IT

Pointless referrer spamming

Q: What happens when you cross a mobster with a cell phone company?
A: Someone who makes you an offer you can’t understand.

The HTTP protocol used by web browsers specifies an optional Referer: (sic) header that allows them to tell the server where the link to a page came from. This was originally intended as a courtesy, so webmasters could ask people with obsolete links to update their pages, but it is also a valuable source of information for webmasters who can find out which sites link to them, and in most cases what keywords were used on a search engine. Unfortunately, spammers have found another well to poison on the Internet.

Over the past month, referrer spam on my site has graduated from nuisance to menace, and I am writing scripts that attempt to filter that dross automatically out of my web server log reports. In recent days, it seems most of the URLs spammers are pushing on me point to servers with names that aren’t even registered in the DNS. This seems completely asinine, even for spammers: why bother spamming someone without a profit motive? I was beginning to wonder whether this was just a form of vandalism like graffiti, but it seems the situation is more devious than it seems at first glance.

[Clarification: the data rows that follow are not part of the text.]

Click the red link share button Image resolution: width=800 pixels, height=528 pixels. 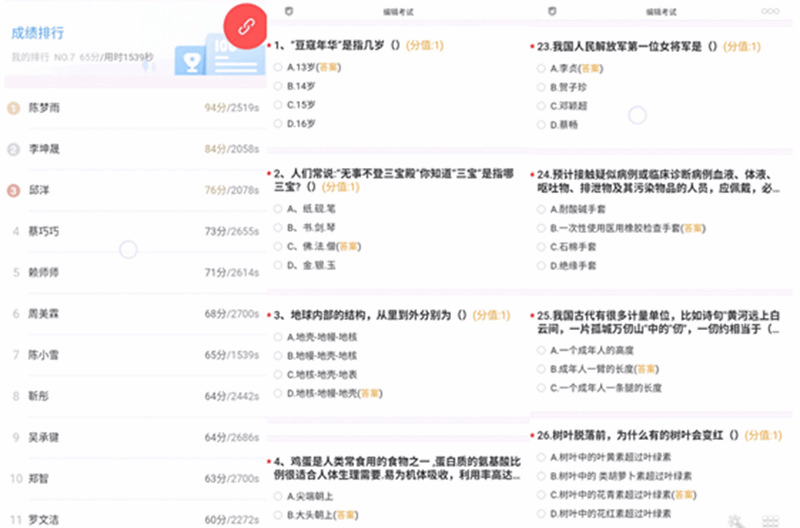pos(245,24)
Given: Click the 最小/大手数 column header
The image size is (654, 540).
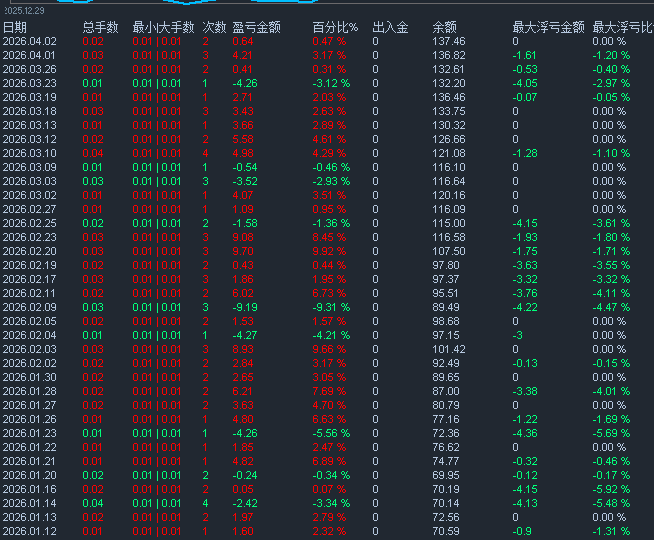Looking at the screenshot, I should pyautogui.click(x=163, y=27).
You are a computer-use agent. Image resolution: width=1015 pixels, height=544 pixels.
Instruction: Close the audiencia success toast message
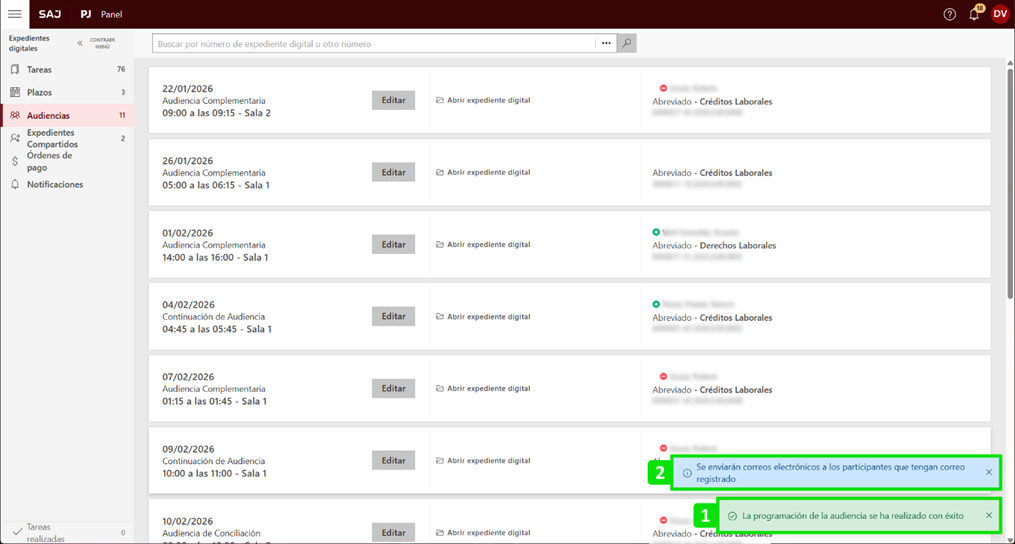point(989,516)
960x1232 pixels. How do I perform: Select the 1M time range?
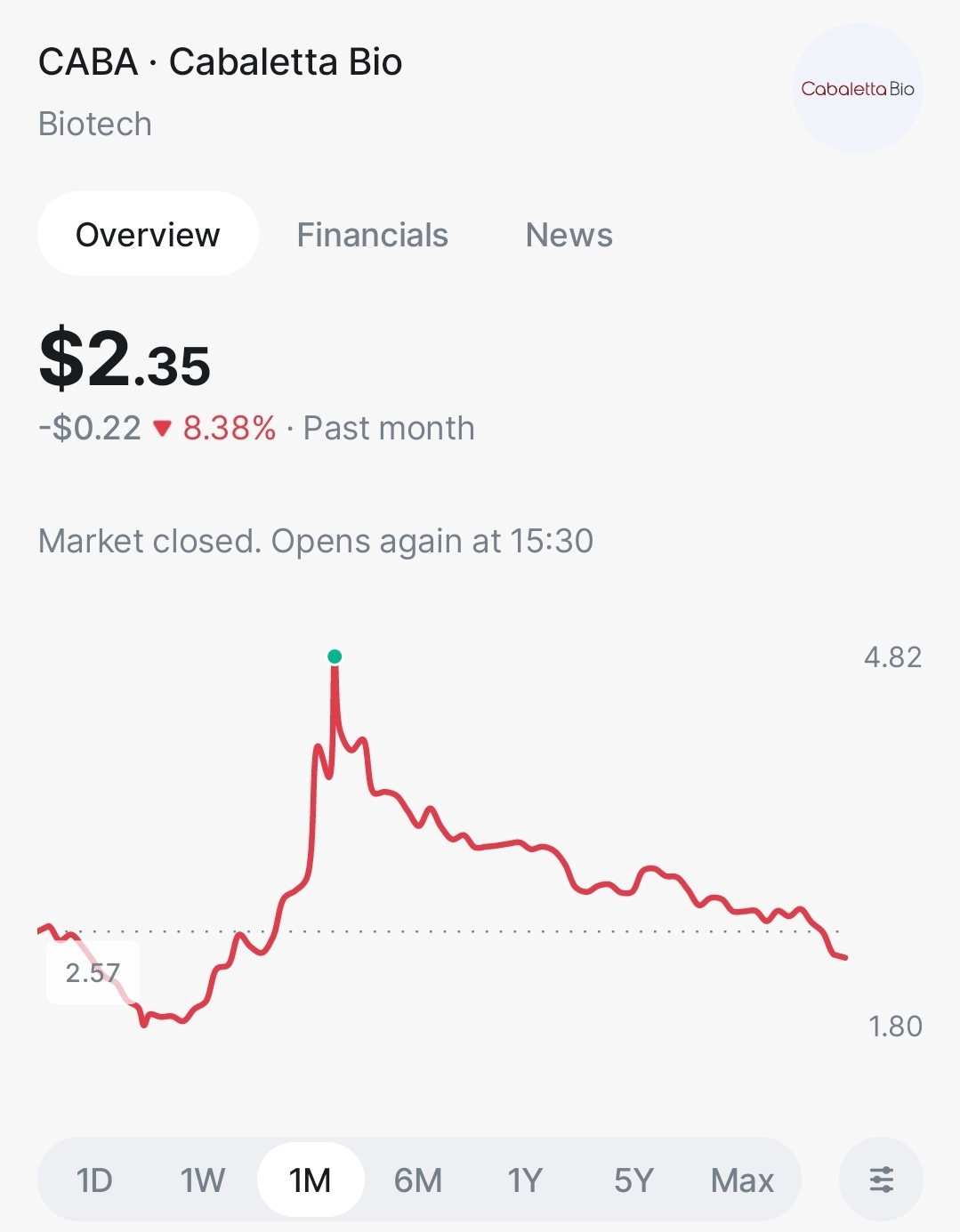[311, 1180]
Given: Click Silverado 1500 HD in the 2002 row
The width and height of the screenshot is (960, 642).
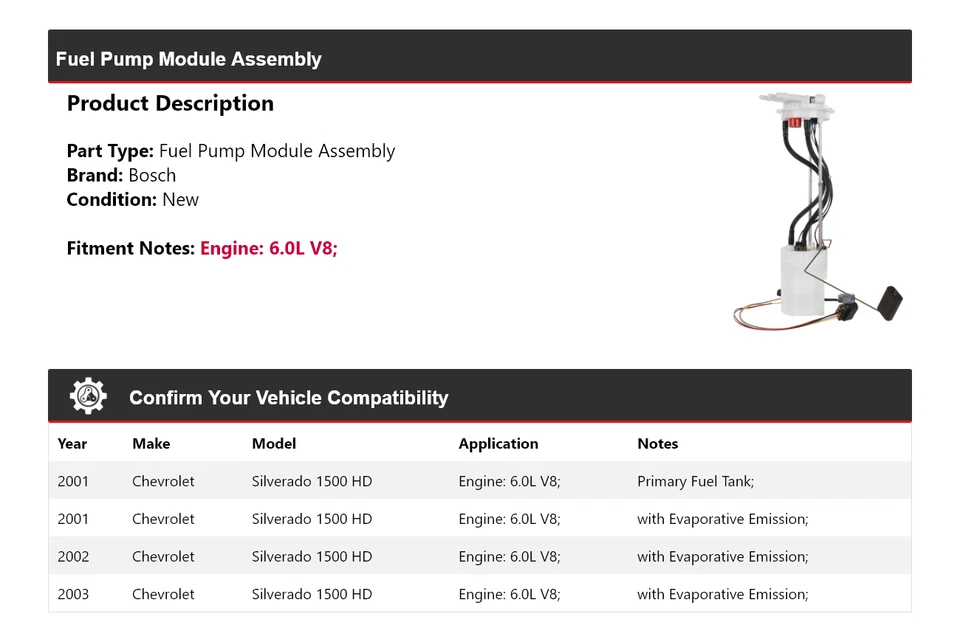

Referrer spam is very hard to fight (although not quite as difficult as email spam). I am trying to combine a number of heuristics, including behavioral analysis (e.g. whether the purported browser is downloading my CSS files or not), WHOIS lookups, reverse lookups for the client IP address, and so on. Unfortunately, if any of these filtering methods become widespread, the spammers can easily apply countermeasures to make their requests look more legitimate. This looks like another long-haul arms race…

IM developments

Telcos look at instant messaging providers with deep suspicion. Transporting voice is just a special case of transporting bits, and even the global Internet is now good enough for telephony (indeed, many telcos are already using IP to transport voice for their phone networks, albeit on private IP backbones). The main remaining barriers to VoIP adoption are interoperability with the legacy network during the transition, and signaling (i.e. finding the destination’s IP address). IM providers offer a solution for the latter, and could thus become VoIP providers. AOL actually is, indirectly, through Apple’s iChat AV. This competitive threat explains why, for instance, France Télécom made a defensive investment in open-source IM provider Jabber.

Two recent developments promise to change dramatically the economic underpinnings of the IM industry:

  1. Yahoo announced a few weeks ago it would drop its enterprise IM product. Within a week, AOL followed suit.
  2. AOL and Yahoo agreed to interoperate with LCS, Microsoft’s forthcoming Enterprise IM server. Microsoft will pay AOL and Yahoo a royalty for access to their respective IM networks.

These announcement make it clear neither Yahoo nor AOL feel they can sell successfully into enterprise accounts, and certainly not match Microsoft’s marketing muscle in that segment.

The second part, in effect Microsoft agreeing to pay termination fees to AOL and Yahoo, means that Microsoft’s business IM users will subsidize consumers. This is very similar to the situation in telephony, where businesses cross-subsidize local telephony for residential customers by paying higher fees. For most telcos, interconnect billing is either the first or second largest source of revenue, and this development may finally make IM profitable for Yahoo and AOL, rather than the loss-leader it is today.

Apparently Microsoft has concluded it cannot bury its IM competitors, and would rather make money now serving its business customers’ demand for an interoperable IM solution than wait to have the entire market to itself using its familiar Windows bundling tactics. Left out in the cold is IBM’s Lotus Sametime IM software.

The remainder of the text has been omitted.